MATTHEWS, Ian – If you saw thro’ my eyes
Les quatre-vingt-neuf premières références d’albums sortis sur le label Vertigo entre 1969 et 1973 sont le Saint-Graal de tout bon collectionneur de rock progressif anglais des années 70. Enfin, on parle ici de progressif dans une acception générale puisque ce terme désignait au début des années 70 toutes les musiques nouvelles issues du rock et de la pop telle que de grands groupes anglais comme les Beatles, les Hollies ou les Zombies l’avaient forgée. Le label Vertigo, émanation progressive de la maison Phonogram, n’avait pas que du rock progressif à proposer. De Rod Stewart à Black Sabbath en passant par Uriah Heep et les africains d’Assagaï, Vertigo a commercialisé du rock et des musiques expérimentales mais n’était pas non plus à dédaigner du côté du folk.
Ian Matthews est un des exemples les plus parlants du registre folk diffusé par Vertigo. Né le 16 juin 1946 à Scunthorpe dans le Lincolnshire, Ian Matthews a comme principale distinction d’avoir été membre du fameux groupe Fairport Convention, un des fleurons du folk rock anglais des années 68-73. Recruté au chant par le leader Ashley Hutchings, Ian Matthews officie sur les albums « Fairport Convention » (1968), « What we did on our holidays » (1969) et « Unhalfbricking » (1969). Il quitte le groupe en 1970 pour divergences musicales et se lance dans une carrière solo. Malgré son départ de Fairport Convention, Matthews est accompagné sur son premier album « Matthews’ Southern Comfort » par trois membres de Fairport Convention : Ashley Hutchings, Simon Nicol et Richard Thompson. Ian Matthews monte alors le groupe Matthews Southern Comfort, qui sort « Second spring » en 1969 (52e place dans les charts anglais) et « Later that same year » (1970).

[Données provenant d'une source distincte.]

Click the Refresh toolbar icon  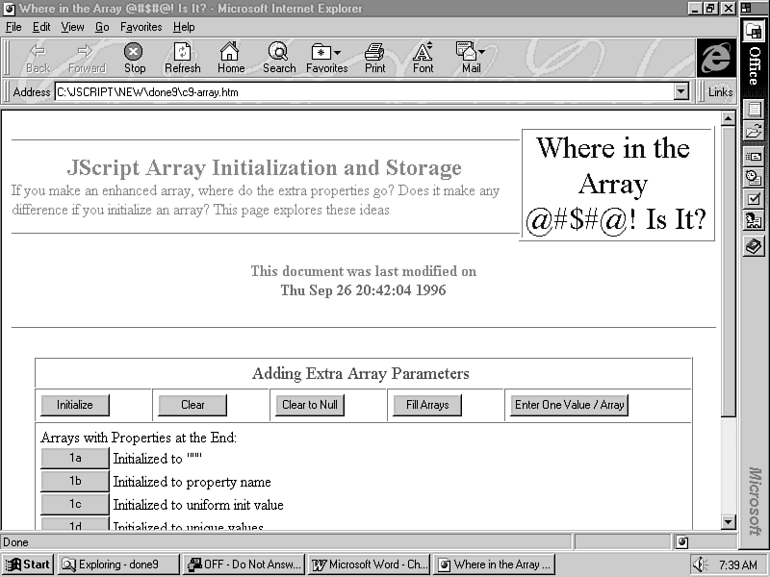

L’année suivante, Ian Matthews commet coup sur coup deux albums solo, « If you saw thro’ my eyes » et « Tigers will survive ». Ce sont ces deux disques qui sortent sur le prestigieux label Vertigo. Pour la réalisation du premier album, Ian Matthews travaille à nouveau avec ses anciens compagnons de Fairport convention : la célèbre Sandy Denny aux chœurs et aux claviers et Richard Thompson (guitare). Il y a également d’autres musiciens qui seront plus tard des chevilles ouvrières des studios anglais en tant qu’accompagnateurs des Pink Floyd, Cat Stevens ou Jethro Tull : Pat Donaldson (basse), Andy Roberts (guitare), Tim Renwick (guitare) et Gerry Conway (batterie). Andy Roberts joue un rôle important dans la confection de ce premier album, dont toutes les chansons ont été écrites par Ian Matthews, à l’exception de deux reprises de Richard Fariña (« Reno Nevada » et « Morgan the pirate ») et une de Jerry Burnham et Allan Jacobs (« It came without warning »). Les reprises de Richard Fariña sont plus américaines et dynamiques que le reste du disque, qui se compose de jolies ballades folk auxquelles on s’attache au fil des écoutes. « Desert inn », « Little known », « Southern wind » déroulent de douces mélodies qui prennent parfois des colorations country ou west coast. Les guitares de Richard Thompson, Tim Renwick et Andy Roberts coopèrent ensemble et fournissent de belles harmonies ou des sorties solo intéressantes. Le titre final qui donne son nom à l’album est une superbe façon de conclure ce disque sensible et délicat : la voix fine et claire de Ian Matthews se marie à celle de Sandy Denny qui l’accompagne au piano. Tout cela possède la simplicité des classiques et mérite d’être redécouvert.
Cet album bénéficie à sa sortie d’un accueil favorable de la critique et Ian Matthews bat le fer tant qu’il est chaud avec la sortie, toujours en 1971 et toujours sur Vertigo, de son « Tigers will survive », évoqué dans une autre chronique.